— WHAT TO DO —
Using the text on biomimetic research, explain in one to three sentences why the Shiratori Laboratory makes thin films without vacuum equipment.
____ STUDY TEXT
Researching Biomimetic Applied Technology to Mimic Biological Functions

The Shiratori Laboratory of the Department of Applied Physics and Physico-Informatics of the Faculty of Science and Technology at Keio University is researching “biomimetics”, a technology that mimics superior biological functions, and applies those functions in production and technology development.
"We often hear the term wet process in particular, but the research that we’re conducting in my lab is all based on water. Vacuum equipment and various types of specialty devices are used in industrial applications, but if we use living organisms as examples, various animals use absolutely no vacuum equipment whatsoever. In fact, they only use things that are gentle to the environment and that return to nature. We are looking very carefully at this area and using it as an example to create thin films without using any vacuum equipment whatsoever. In other words, we’re creating thin films using water. More specifically, we’re using water, air, and hydrocarbons. The basis of our research is to create thin films using only those materials that are used to form biological body."
Biological designs, which were formed by adapting to harsh environments and evolving over a long period of time of hundreds of millions of years, have resulted in extremely superior functions. In order to utilize these superior designs in a useful manner in the lives of humans, Professor Shiratori is researching and mimicking those functions, and developing new technologies with minimal environmental burden.
"When water falls on the surface of a lotus leaf, the water forms balls that roll off the leaf. If we observe that phenomenon with a microscope, we can see that the surface is covered with concave and convex shapes on both a micro-order and a nano-order, and when we observe those shapes in greater detail, we find out that the entire surface is made of hydrocarbons. If we artificially reproduce those hydrocarbons and attach them on top of glass, concrete, and paper, we can obtain glass, concrete, and paper that have the same type of properties as the lotus leaf. We’ve developed new types of thin films that can be used to apply this superhydrophobic phenomenon like that of the surface of a lotus leaf in various applications to impart a property that causes water to form into balls and roll off. "
________
____ EXTRACTED DATA
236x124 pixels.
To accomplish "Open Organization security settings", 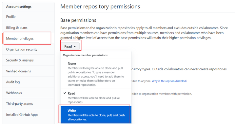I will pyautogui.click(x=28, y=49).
________
____ EXTRACTED DATA
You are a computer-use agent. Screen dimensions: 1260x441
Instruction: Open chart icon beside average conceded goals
________
____ EXTRACTED DATA
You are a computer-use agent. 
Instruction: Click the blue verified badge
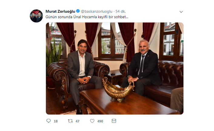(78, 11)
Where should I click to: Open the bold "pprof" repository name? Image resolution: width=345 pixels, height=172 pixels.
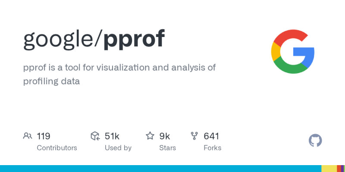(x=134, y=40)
________
— RESULT FOR THIS EXERCISE —
Living organisms use no vacuum equipment at all and rely only on things that are gentle to the environment and return to nature. The lab takes this as its example, so it creates thin films using only water, air, and hydrocarbons, the materials that form biological bodies.